**EXTRAIT DE PAGE:**
※
La quasi-totalité des Guadeloupéens et des Martiniquais sont contaminés par ce pesticide ultra-toxique, utilisé massivement de 1972 à 1993 dans les bananeraies.
— Par Faustine Vincent (Guadeloupe, envoyée spéciale du journal Le Monde)
Il a vu ses collègues tomber malades et mourir tour à tour sans comprendre. « Cancer, cancer, cancer… C’est devenu notre quotidien. A l’époque, on ne savait pas d’où ça venait », se souvient Firmin (les prénoms ont été modifiés) en remontant l’allée d’une bananeraie de Basse-Terre, dans le sud de la Guadeloupe. L’ouvrier agricole s’immobilise sur un flanc de la colline. Voilà trente ans qu’il travaille ici, dans ces plantations verdoyantes qui s’étendent jusqu’à la mer. La menace est invisible, mais omniprésente : les sols sont contaminés pour des siècles par un pesticide ultra-toxique, le chlordécone, un perturbateur endocrinien reconnu comme neurotoxique, reprotoxique (pouvant altérer la fertilité) et classé cancérogène possible dès 1979 par l’Organisation mondiale de la santé (OMS).
Ce produit, Firmin l’a toujours manipulé à mains nues, et sans protection. « Quand on ouvrait le sac, ça dégageait de la chaleur et de la poussière, se rappelle-t-il.
※
**DONNÉES FOURNIES:**

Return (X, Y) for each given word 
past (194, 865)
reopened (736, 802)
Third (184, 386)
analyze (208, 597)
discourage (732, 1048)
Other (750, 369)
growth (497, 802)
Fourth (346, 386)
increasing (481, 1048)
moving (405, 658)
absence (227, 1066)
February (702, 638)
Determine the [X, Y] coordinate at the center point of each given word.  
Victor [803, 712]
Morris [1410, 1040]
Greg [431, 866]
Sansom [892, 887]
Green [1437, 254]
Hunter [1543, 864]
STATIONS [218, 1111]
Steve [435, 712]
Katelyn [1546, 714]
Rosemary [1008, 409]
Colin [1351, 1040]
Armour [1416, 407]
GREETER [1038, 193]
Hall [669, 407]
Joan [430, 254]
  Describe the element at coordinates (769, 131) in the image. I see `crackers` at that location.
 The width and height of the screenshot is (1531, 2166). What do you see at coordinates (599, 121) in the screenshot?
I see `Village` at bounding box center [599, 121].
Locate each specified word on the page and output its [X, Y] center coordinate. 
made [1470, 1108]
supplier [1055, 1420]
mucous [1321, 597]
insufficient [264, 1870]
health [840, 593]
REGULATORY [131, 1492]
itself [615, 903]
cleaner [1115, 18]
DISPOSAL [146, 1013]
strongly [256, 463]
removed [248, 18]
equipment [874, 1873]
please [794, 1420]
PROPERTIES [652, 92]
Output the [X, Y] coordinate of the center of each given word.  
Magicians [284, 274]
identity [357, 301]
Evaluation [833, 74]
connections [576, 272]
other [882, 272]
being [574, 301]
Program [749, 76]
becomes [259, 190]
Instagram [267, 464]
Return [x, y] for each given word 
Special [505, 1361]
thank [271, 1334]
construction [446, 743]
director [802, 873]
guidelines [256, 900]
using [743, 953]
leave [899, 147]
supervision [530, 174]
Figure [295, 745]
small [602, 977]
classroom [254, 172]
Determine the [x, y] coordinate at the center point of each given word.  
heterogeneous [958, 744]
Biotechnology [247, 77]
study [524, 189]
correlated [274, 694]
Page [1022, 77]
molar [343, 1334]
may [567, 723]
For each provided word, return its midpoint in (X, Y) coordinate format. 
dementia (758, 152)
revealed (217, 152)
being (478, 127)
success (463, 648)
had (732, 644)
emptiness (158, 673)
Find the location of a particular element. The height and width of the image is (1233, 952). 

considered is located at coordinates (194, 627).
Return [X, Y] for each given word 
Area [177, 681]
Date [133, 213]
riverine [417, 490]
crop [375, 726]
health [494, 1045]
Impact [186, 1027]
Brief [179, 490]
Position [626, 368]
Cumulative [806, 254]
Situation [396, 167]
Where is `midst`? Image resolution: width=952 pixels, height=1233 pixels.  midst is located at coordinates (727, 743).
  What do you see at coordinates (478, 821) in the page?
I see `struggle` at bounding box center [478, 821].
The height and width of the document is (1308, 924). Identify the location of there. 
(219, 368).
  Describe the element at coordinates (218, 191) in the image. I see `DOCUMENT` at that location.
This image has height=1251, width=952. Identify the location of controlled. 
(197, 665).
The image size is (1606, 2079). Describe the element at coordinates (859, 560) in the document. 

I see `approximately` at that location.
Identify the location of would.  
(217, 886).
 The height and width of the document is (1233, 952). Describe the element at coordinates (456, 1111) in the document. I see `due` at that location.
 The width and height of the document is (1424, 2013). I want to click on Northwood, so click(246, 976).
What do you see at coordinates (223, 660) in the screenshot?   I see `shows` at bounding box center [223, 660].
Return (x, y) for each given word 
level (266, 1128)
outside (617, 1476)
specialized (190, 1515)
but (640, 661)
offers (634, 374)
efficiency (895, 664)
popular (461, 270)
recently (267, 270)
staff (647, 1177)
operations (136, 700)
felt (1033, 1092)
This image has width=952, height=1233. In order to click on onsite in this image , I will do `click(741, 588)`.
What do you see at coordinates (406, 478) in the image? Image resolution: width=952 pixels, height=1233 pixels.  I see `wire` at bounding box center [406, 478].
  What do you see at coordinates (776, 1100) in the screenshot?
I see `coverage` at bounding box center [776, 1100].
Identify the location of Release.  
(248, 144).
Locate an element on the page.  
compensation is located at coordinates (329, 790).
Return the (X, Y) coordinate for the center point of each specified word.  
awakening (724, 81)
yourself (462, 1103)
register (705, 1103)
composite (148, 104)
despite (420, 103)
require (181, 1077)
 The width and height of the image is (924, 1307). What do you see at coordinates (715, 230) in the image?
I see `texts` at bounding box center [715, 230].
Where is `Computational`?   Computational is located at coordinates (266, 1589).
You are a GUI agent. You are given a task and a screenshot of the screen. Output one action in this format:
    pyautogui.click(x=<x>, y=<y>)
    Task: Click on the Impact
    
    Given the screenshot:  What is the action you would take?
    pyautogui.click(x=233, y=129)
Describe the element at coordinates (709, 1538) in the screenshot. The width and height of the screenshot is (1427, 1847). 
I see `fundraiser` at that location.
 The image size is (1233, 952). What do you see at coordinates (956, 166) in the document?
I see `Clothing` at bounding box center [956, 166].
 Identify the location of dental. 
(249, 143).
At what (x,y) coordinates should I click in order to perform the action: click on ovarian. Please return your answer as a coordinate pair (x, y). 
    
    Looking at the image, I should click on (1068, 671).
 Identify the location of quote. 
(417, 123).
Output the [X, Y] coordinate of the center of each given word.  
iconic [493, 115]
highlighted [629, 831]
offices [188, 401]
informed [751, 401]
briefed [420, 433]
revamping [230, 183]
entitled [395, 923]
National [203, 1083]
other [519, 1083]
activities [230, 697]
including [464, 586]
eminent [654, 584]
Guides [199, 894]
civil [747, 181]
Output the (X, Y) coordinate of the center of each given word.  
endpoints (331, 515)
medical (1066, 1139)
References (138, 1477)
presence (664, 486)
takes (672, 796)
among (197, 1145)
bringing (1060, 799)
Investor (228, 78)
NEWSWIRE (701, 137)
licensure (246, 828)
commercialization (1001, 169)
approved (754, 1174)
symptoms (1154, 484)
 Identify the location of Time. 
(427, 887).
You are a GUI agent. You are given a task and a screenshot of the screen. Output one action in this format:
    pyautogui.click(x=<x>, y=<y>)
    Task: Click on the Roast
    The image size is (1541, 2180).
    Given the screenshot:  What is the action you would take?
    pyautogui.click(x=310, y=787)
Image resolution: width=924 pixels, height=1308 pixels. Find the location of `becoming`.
※
**CONSIGNE:** Recopie en entier l'extrait sur le chlordécone, sans rien y changer. Sers-toi seulement de l'extrait, sans tenir compte des données.

**RÉPONSE:**
La quasi-totalité des Guadeloupéens et des Martiniquais sont contaminés par ce pesticide ultra-toxique, utilisé massivement de 1972 à 1993 dans les bananeraies.
— Par Faustine Vincent (Guadeloupe, envoyée spéciale du journal Le Monde)
Il a vu ses collègues tomber malades et mourir tour à tour sans comprendre. « Cancer, cancer, cancer… C’est devenu notre quotidien. A l’époque, on ne savait pas d’où ça venait », se souvient Firmin (les prénoms ont été modifiés) en remontant l’allée d’une bananeraie de Basse-Terre, dans le sud de la Guadeloupe. L’ouvrier agricole s’immobilise sur un flanc de la colline. Voilà trente ans qu’il travaille ici, dans ces plantations verdoyantes qui s’étendent jusqu’à la mer. La menace est invisible, mais omniprésente : les sols sont contaminés pour des siècles par un pesticide ultra-toxique, le chlordécone, un perturbateur endocrinien reconnu comme neurotoxique, reprotoxique (pouvant altérer la fertilité) et classé cancérogène possible dès 1979 par l’Organisation mondiale de la santé (OMS).
Ce produit, Firmin l’a toujours manipulé à mains nues, et sans protection. « Quand on ouvrait le sac, ça dégageait de la chaleur et de la poussière, se rappelle-t-il.